LE QUOTIDIEN : Quel bilan dressez-vous de la mise en place du RIHN ?
Pr AXEL KAHN : Le RIHN a été créé notamment pour garantir l’accès aux tests oncogénétiques et aux tests sur les tumeurs, une avancée majeure pour la prise en charge des patients atteints de cancer. Ces tests sont désormais indispensables pour bien connaître les caractéristiques moléculaires des cancers, identifier les bons traitements, personnaliser la prise en charge et mieux apprécier les phases évolutives.
Mais l’accès à ces tests est aujourd’hui compromis essentiellement pour des raisons de financement. Alertée par les professionnels, la Ligue a lancé un groupe de travail sur cette question avec Unicancer et dans la pleine transparence avec l’Institut national du cancer (INCa).
Il en ressort principalement que le remboursement des frais engagés n’intervient que douze mois plus tard et tend à n’être que partiel. En 2018, les modalités de financement ont changé avec une facturation des tests au prescripteur conduisant à un reste à charge pour l’établissement. En 2019, le remboursement était de l’ordre de 50 %. Il faudra faire le bilan pour 2020, mais ce sera certainement pire. Le reste à payer devient totalement intolérable pour de nombreux établissements de soin, mettant en danger la perpétuation de certains actes hors nomenclature et en particulier les tests oncogénétiques.
Comment expliquer cette situation ?
Le RIHN − et la liste complémentaire (LC) des actes de biologie médicale et d’anatomie-cytologie-pathologie (ACP) − fonctionnent avec une enveloppe fermée s’élevant à près de 380 millions d’euros chaque année. Mais le nombre d’actes qui peuvent prétendre à être en partie remboursés dans ce cadre ne cesse d’augmenter. Parce que les professionnels y ont plus souvent recours, mais aussi parce que de nouveaux actes sont introduits dans la liste, sans que d’autres en sortent.

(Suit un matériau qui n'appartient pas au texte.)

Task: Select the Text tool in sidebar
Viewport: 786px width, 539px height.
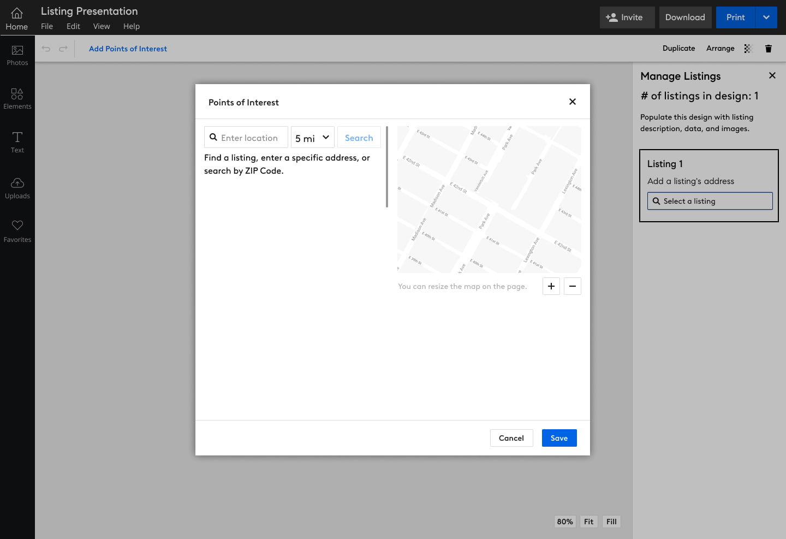Action: point(17,143)
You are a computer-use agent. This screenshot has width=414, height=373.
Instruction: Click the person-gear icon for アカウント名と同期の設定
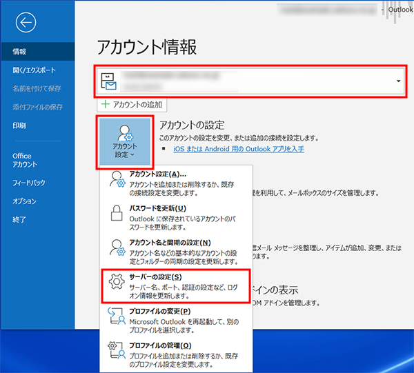[116, 248]
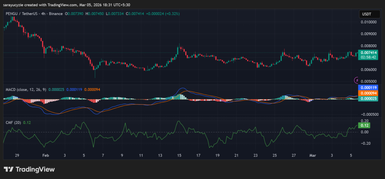Click the blue MACD value label 0.000119

(367, 87)
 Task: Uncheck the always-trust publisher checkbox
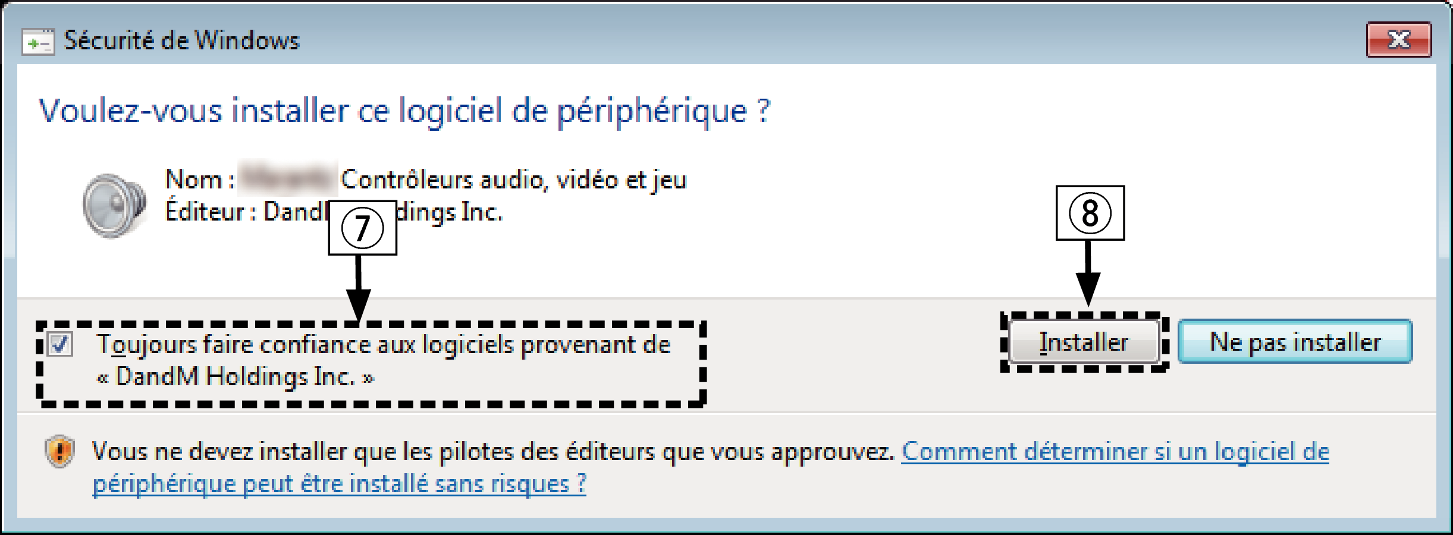pyautogui.click(x=60, y=344)
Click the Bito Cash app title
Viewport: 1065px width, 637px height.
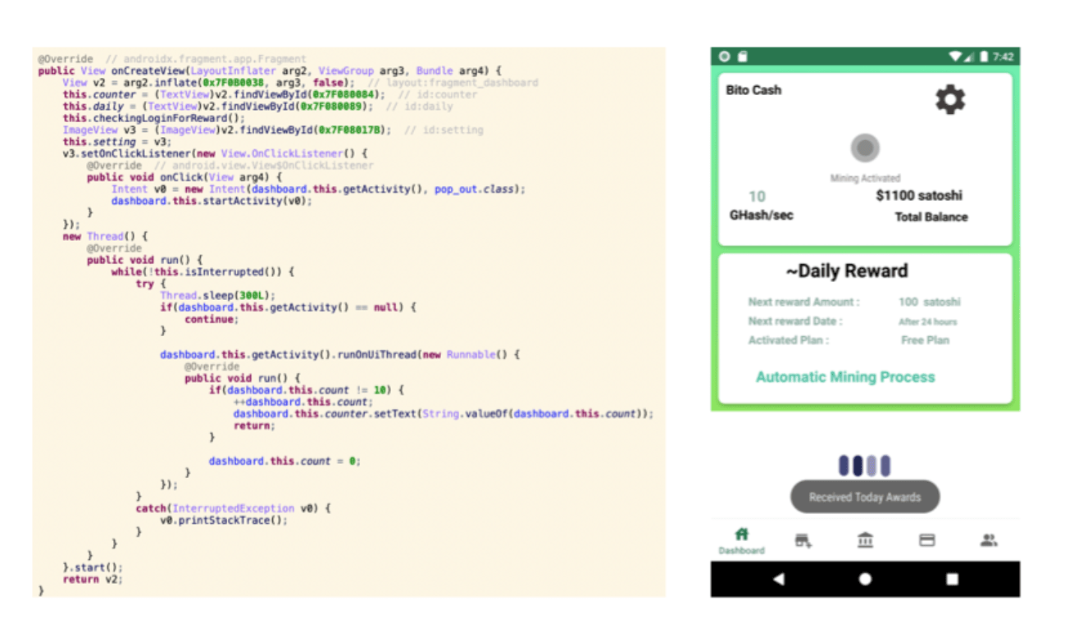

Ces éléments font que ce dispositif ne fonctionne pas. Tout le monde le constate et tout le monde s’en plaint. En cancérologie, c’est un obstacle considérable car on ne peut pas se passer des tests oncogénétiques. À l’heure actuelle, cela aboutit à une importante et croissante perte de chance pour les patients dont les traitements ne sont pas optimisés, comme on pourrait le faire si les tests nécessaires étaient effectivement accessibles et réalisables. L’insuffisance du système est également reconnue par l’INCa qui avait consacré un séminaire à ce sujet en 2019.
Comment expliquez-vous que peu d’actes sortent de cette liste hors nomenclature ?
Tout simplement, parce que le dispositif de sortie des actes n’a pas été précisé. Aucun système de révision périodique, systématique et généralisé évaluant la légitimité de la présence des actes dans la liste n’a été prévu. Les retraits se font au cas par cas. Le nombre d’actes ajoutés va bien au-delà de ceux qui sont retranchés et, je le répète, sans révision de l’enveloppe budgétaire allouée.
Ce système est autodestructif. Sans réforme, les difficultés d’accompagnement de la prise en charge et de traitement des tumeurs par l’accès aux tests oncogénétiques seront croissantes.
J’en ai alerté Olivier Véran, qui s’est déjà penché sur le sujet en tant que rapporteur du budget de la santé, lorsqu’il était député. Mais il ne vous aura pas échappé que les autorités de santé ont d’autres priorités à l’heure actuelle.